One weekend, some friends took us on a day-trip to Devon, during which we stopped for lunch at the Cott Inn, open since 1320. That's right, in business for going on 700 years.
As you might imagine, the ambience was a little old-fashioned: delightful bubble-paned glass, beam ceilings, dining tables set up in little nooks and crannies, and the kind of enormous, painstakingly prepared lunch that would keep a famished field hand or hungry duke going all day.
I was irresistibly reminded of the Cott Inn last week when a friend and I stepped into the Zinn Bistro. Though it's part of the Ivy Place shopping center, step through the door, take a left and you're in another world.
The beam ceilings are there, as are the various tchotchkes set on shelves, whitewashed walls, wooden banquettes, intimate dining spaces and a most unusual lunch.
When I first looked over the menu, prices seemed a little steep. But that was before the owner brought over a plateful of airy homemade popovers and sweet pastries with tart raspberry butter, and before the waitress brought us little cups of steaming cider, and before our ordered food arrived, also in ample portions.
Take that into account, and the place is a bargain. We had enough leftover pastries to divide up and take home for our families' breakfast the next morning. It was sort of like eating at your mom's house, as she lovingly insists you take all the best leftovers.

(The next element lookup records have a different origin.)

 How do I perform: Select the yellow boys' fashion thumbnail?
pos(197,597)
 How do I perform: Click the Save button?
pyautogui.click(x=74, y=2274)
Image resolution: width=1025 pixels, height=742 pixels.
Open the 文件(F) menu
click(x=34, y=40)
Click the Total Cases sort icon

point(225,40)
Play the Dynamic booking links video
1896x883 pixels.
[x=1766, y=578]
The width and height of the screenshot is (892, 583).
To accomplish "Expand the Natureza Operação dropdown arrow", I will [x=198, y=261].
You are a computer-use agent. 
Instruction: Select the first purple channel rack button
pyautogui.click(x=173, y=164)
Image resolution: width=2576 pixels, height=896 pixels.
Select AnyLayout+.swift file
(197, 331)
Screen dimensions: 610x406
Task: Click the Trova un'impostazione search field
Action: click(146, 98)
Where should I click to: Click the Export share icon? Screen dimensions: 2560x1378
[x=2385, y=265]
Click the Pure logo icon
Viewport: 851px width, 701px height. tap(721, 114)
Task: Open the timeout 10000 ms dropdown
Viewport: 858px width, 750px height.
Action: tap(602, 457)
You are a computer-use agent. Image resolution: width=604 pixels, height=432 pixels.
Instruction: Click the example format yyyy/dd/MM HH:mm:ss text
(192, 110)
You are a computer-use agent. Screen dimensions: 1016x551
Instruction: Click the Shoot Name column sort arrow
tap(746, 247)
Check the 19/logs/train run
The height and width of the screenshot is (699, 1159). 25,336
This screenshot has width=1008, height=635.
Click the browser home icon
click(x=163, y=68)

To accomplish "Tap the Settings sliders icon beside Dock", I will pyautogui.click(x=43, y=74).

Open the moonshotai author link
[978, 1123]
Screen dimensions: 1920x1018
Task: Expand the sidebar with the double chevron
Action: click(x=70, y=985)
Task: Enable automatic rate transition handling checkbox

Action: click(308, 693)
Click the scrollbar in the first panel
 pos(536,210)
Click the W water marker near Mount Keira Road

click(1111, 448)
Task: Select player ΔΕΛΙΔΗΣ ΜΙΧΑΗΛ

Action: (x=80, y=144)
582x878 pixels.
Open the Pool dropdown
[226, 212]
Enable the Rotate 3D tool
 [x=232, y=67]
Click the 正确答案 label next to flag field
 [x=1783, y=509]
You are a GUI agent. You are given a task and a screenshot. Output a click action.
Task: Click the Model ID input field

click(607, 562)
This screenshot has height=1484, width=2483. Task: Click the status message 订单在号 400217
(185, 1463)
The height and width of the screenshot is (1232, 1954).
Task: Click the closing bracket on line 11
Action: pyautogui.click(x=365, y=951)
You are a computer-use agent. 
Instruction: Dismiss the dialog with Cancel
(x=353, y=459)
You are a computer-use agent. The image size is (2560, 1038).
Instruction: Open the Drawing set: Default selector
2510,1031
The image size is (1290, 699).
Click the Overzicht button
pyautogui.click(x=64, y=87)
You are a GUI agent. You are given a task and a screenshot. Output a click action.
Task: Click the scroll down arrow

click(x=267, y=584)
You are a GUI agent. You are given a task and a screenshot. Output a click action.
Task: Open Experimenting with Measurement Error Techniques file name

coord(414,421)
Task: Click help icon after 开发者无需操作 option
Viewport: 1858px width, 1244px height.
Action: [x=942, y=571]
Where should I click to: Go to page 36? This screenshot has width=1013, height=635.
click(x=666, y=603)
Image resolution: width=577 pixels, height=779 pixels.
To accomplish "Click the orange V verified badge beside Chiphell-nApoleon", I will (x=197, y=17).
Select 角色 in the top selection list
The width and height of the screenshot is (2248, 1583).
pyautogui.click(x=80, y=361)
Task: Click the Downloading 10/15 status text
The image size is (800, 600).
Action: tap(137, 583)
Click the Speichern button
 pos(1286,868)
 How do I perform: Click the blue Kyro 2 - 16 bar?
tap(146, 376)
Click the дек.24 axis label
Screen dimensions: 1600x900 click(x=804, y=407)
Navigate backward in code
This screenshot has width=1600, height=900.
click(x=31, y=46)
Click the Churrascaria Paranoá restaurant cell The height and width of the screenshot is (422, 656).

Though we ate the pastries first, our actual appetizer was the Thai-avocado egg rolls, a melange of avocado, red onions, seasonal veggies, rice noodles and cilantro rolled and fried. It's served with both earthy cashew tamarind and sweet Asian sauces and tastes comforting and eye-opening fresh.
For lunch, I had the fettuccine with chunks of Gorgonzola cheese, artichoke hearts and pimento. This dish is hard to explain, because to say that it's sour and mellow makes it sound odd. Instead, it's tasty, with the diverse flavors working together to elevate classic Alfredo into something more challenging and more rewarding.
With it, Zinn Bistro offered a simple salad of absolutely dry and fresh baby spinach, tomato, green onion and feta cheese in which the quality of the individual ingredients shone.